At its best, this turns into an implicit reflection on the medium of film. Being used for propaganda since its very beginnings, the medium has the power to create a world not simply of and on its own, but one that does “really” exist and that mirrors the “actual” one. In how far is it possible to reconstruct reality behind the images? And where lie the borders, exactly? This last question might appear even more urgent in the given context than usually: One time dictator Hafizullah Amin (no relation of Idi’s, and probably less bloodthirsty; definitely with lesser anthropophagic tastes) insisted to act in his own political commercial/movie. Actors travelling to film sets in military uniform found themselves forced to explain themselves to opposing – actual – combatants. The script to a film on the opium trade was written by a police officer who insisted on telling only the truth, and nothing but the truth. In lack of expensive gimmicks, actual guns were often used, leading to actual wounds and actual fatalities even – it can hardly get any more real than that. What We Left Unfinished offers fascinating insights into a lot of different spheres, filmmaking, politics - if nothing else, use it to finally finish those history lessons you’ve left a long time ago. It also makes you want to see more of Afghan cinema.
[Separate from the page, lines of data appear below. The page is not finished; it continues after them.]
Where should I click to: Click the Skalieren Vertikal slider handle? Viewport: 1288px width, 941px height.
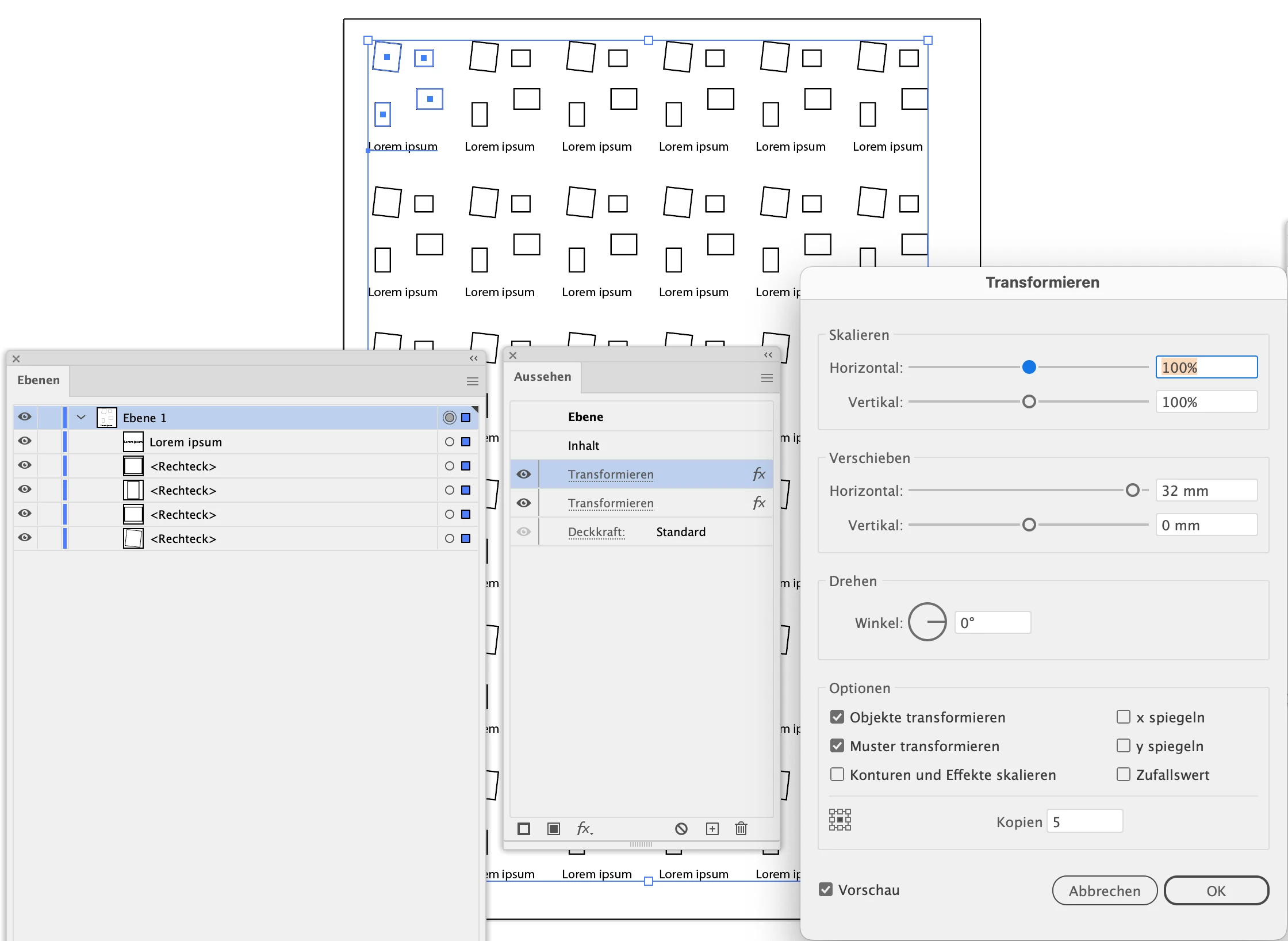pyautogui.click(x=1029, y=401)
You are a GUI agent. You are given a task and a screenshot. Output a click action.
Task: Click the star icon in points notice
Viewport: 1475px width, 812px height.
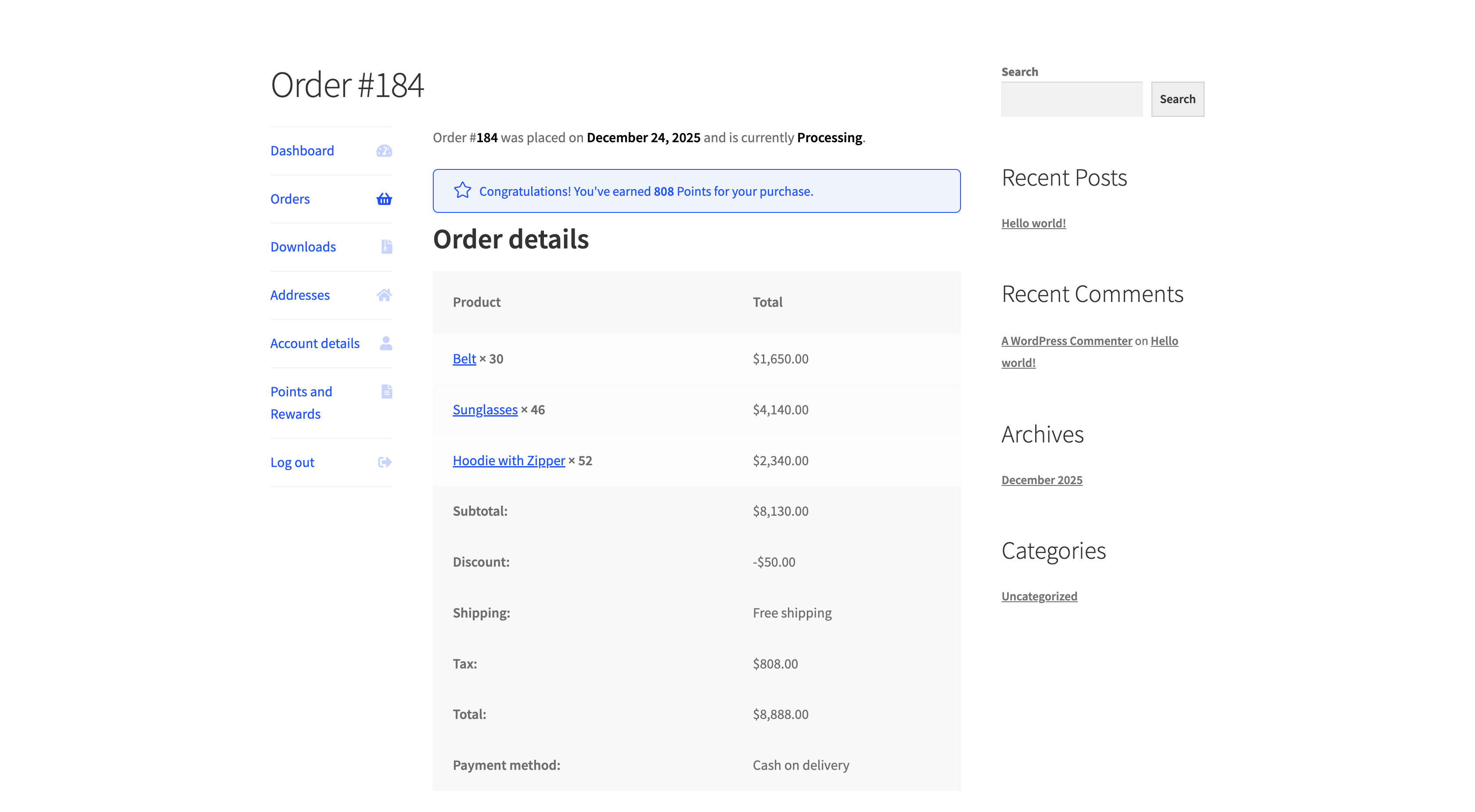tap(462, 190)
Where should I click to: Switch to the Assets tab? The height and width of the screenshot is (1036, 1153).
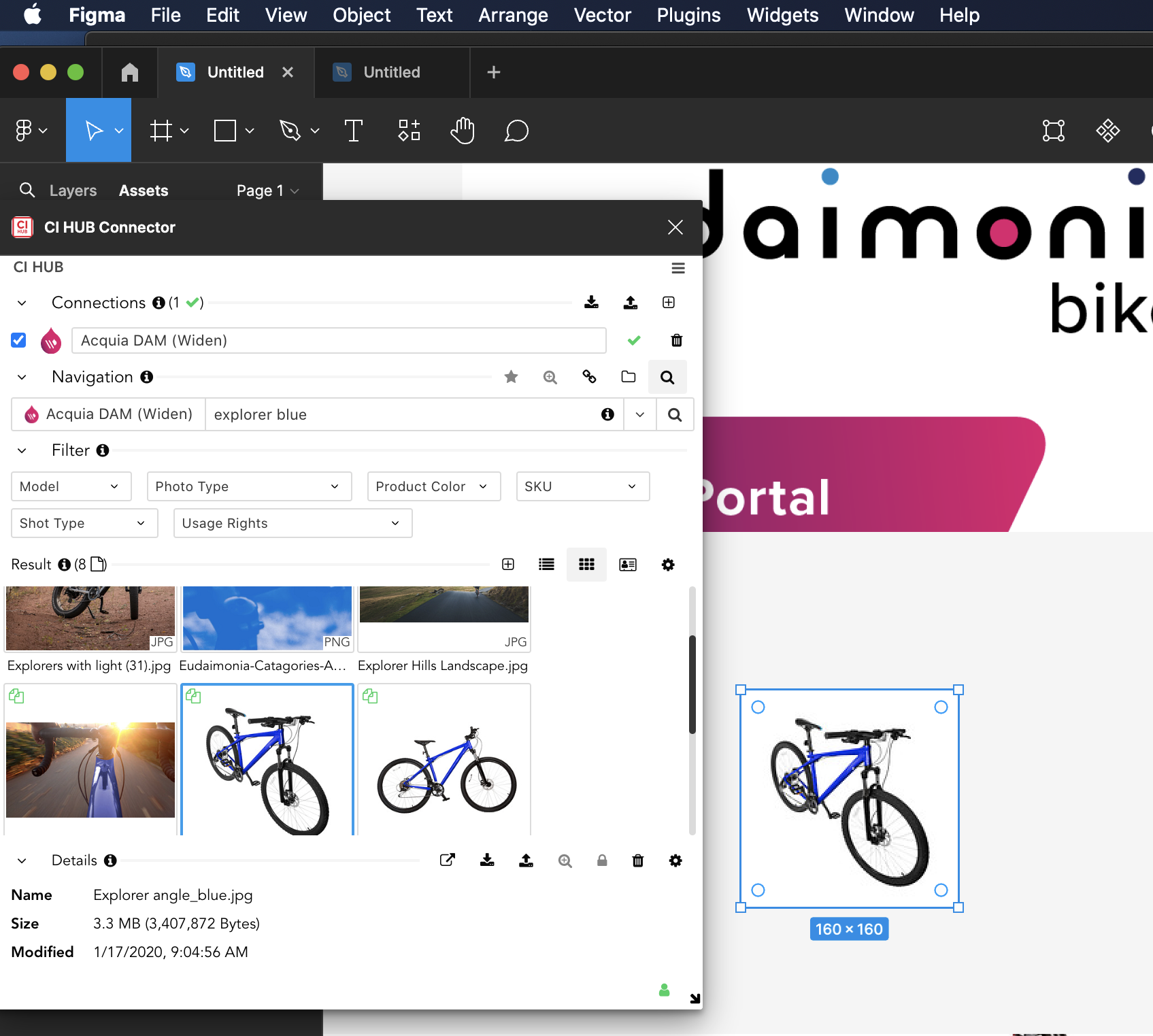[143, 190]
Some extra spice is added by the fact of Mariam Ghani being the daughter of current Afghan president Ashraf Ghani - a detail you won't find mentioned everywhere (for security reasons? but hey, if the Guggenheim won't keep it secret, then why should we?).
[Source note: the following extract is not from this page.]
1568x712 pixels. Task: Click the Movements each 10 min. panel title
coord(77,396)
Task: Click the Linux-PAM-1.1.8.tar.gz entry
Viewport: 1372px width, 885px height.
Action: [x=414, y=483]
When elsewhere in the world, people were listening to Aretha Franklin’s Amazing Grace, Germany was... well, different. Germany had Shayne, Ricky Shayne and Stephan Greene now made a film about his childhood hero. Lebanese by birth, Shayne started his career in Italy, singing and acting, before moving on to Germany in the late 1960s, where he still lives today.

As a mini (/micro) series, Shayne is a tad long, also quite confusing in the beginning. It takes time to figure out, that's Shayne himself preparing for a “A Night with...” show, or a musical on his life even, and those other two actors don’t look by chance and the art of make up like he does on posters from the Seventies, but they are his actual sons. Listening to the man himself, he’s had, and still has, a fine voice indeed, but there’s one memorable quote of his, best suited to describe his career: “What I’ve done, these songs, those films, was utter sh--. But I gave my best to make it a little bit better”.
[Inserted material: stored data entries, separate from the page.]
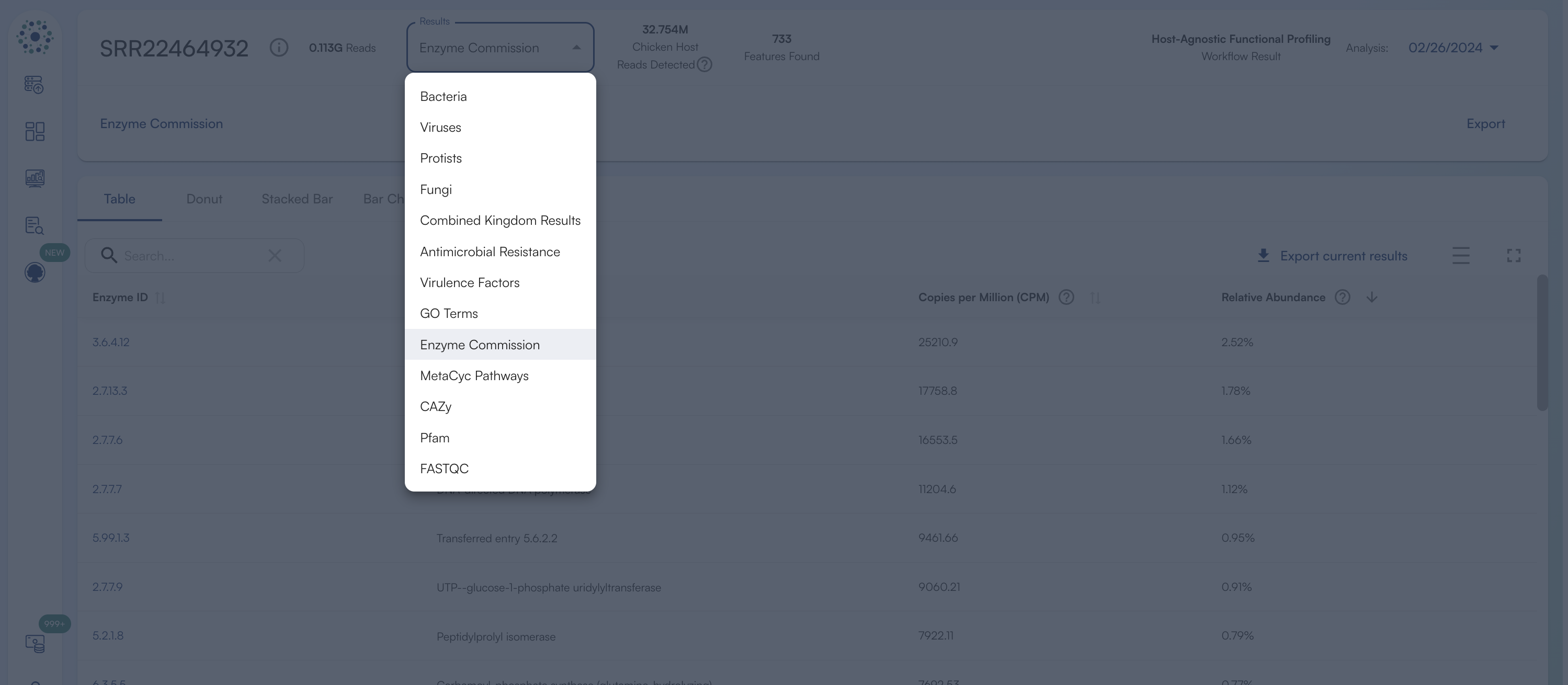The height and width of the screenshot is (685, 1568).
Task: Switch to the Donut tab
Action: [204, 199]
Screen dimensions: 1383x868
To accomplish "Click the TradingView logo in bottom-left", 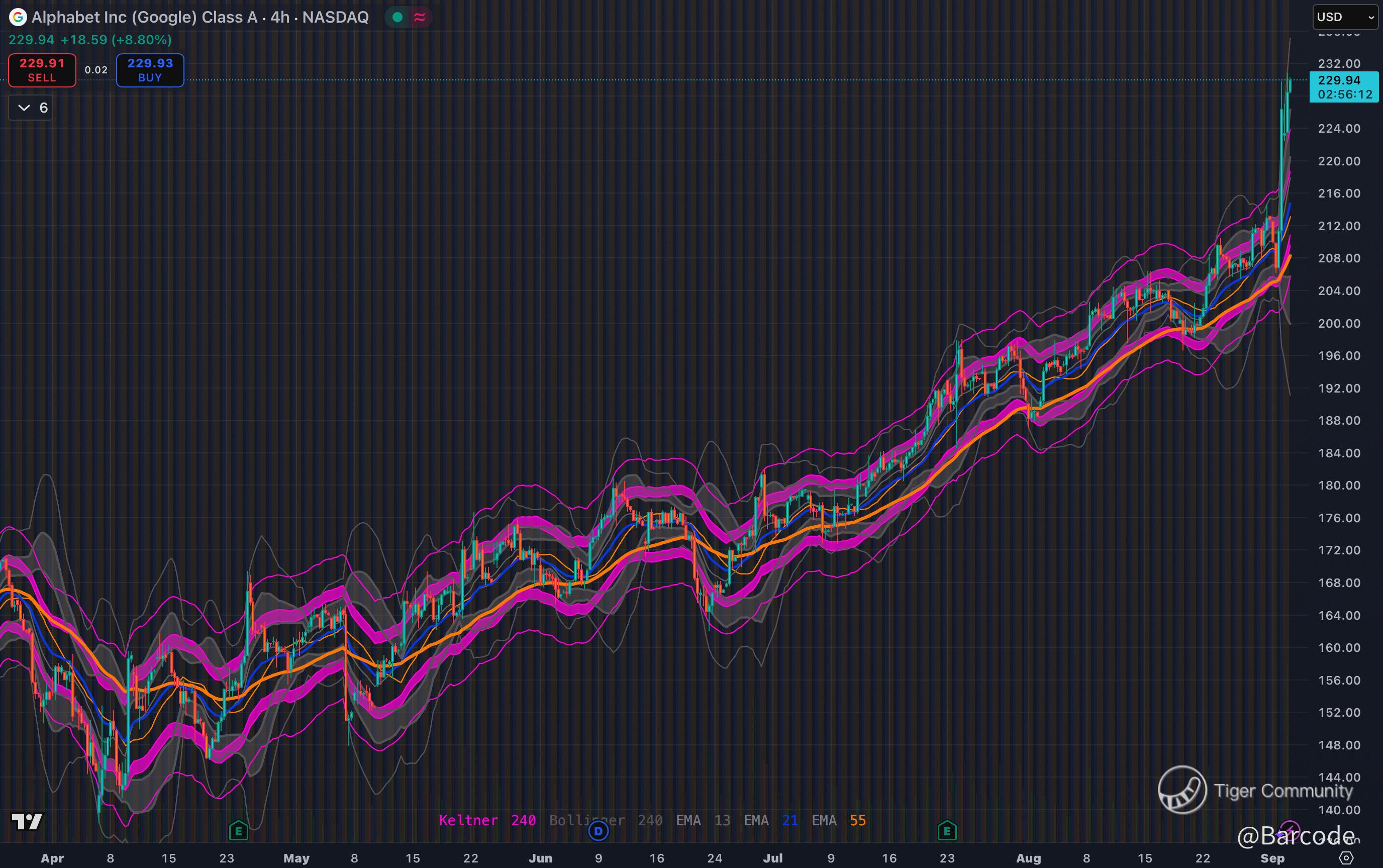I will pyautogui.click(x=27, y=821).
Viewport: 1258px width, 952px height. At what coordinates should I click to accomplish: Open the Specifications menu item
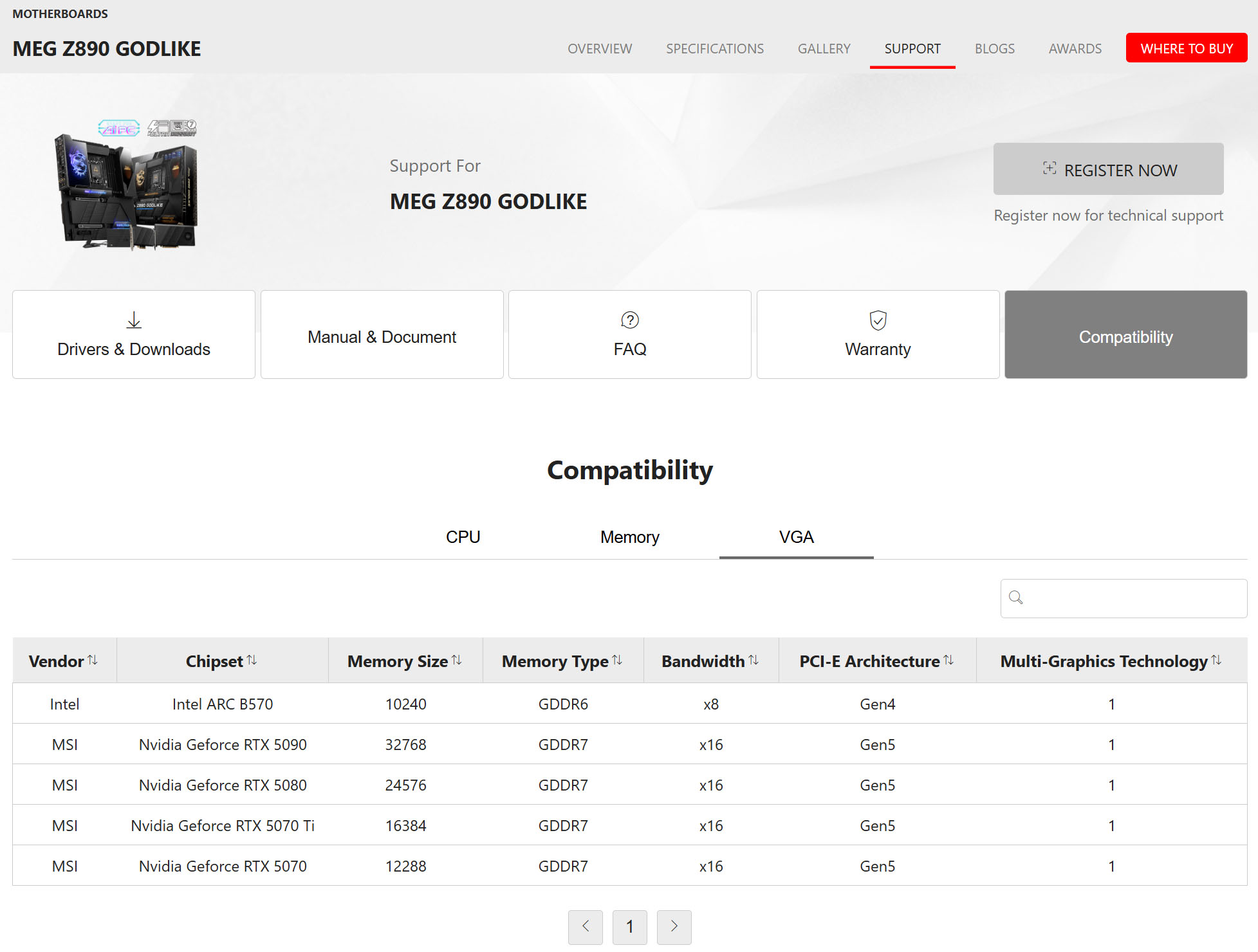coord(714,49)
We are served more disillusioning insights into the music business, and how corrupted it was already fifty years ago. The most annoying parts of Greene’s Shayne are whenever a certain woman (the director’s companion?) appears on stage to hold a discourse with awful theatrical pathos. She’s clearly in love with her own voice, and thinks of herself as an Oscar worthy actress, or better. She and that one interview – there are a lot of interviews -, when Greene deems it necessary to preach the singer a moral lesson. His views might not be any less self-contradictory and debatable than Shayne’s, who proves not at all up to the situation.

And yet, overall, it’s always nice to discover something new, an artwork, a film, on a topic you’d never thought you could be interested in, and yet you are. Great work, thus.

That quote is almost as good as the one from Rambo 3.